▸ **WHAT TO WORK ON**
Rewrite the lines of the items below as a numbered list, skipping any blank lines and leaving the pictures out.

━━ DATASET ROWS

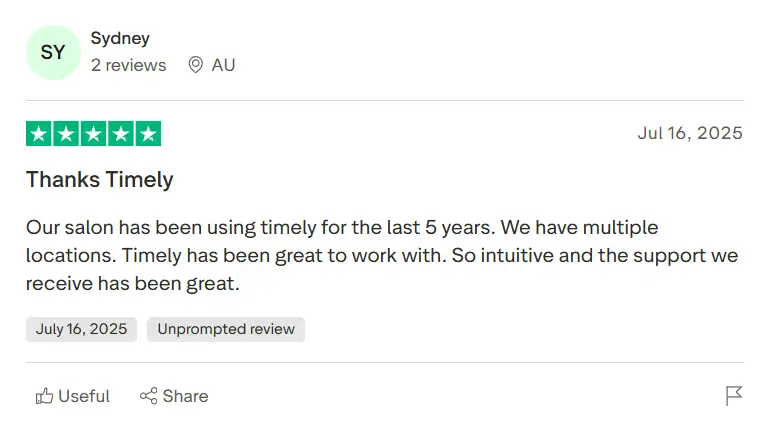Screen dimensions: 769x424
Task: Click the location pin icon
Action: point(196,65)
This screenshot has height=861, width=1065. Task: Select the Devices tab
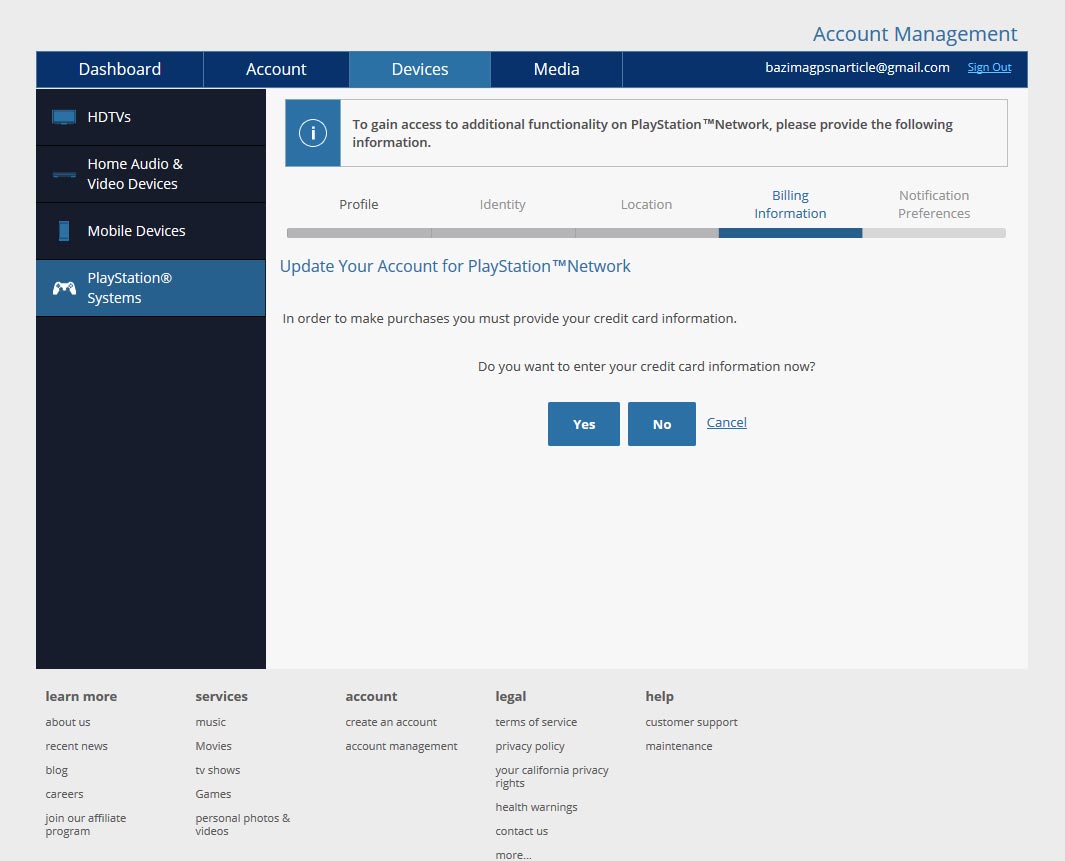pos(420,69)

━━━━

▸ **EXERCISE SOLUTION**
1. Screen dimensions: 769x424
2. Task: Click the location pin icon
3. Action: point(196,65)
4. This screenshot has height=861, width=1065. Task: Select the Devices tab
5. pos(420,69)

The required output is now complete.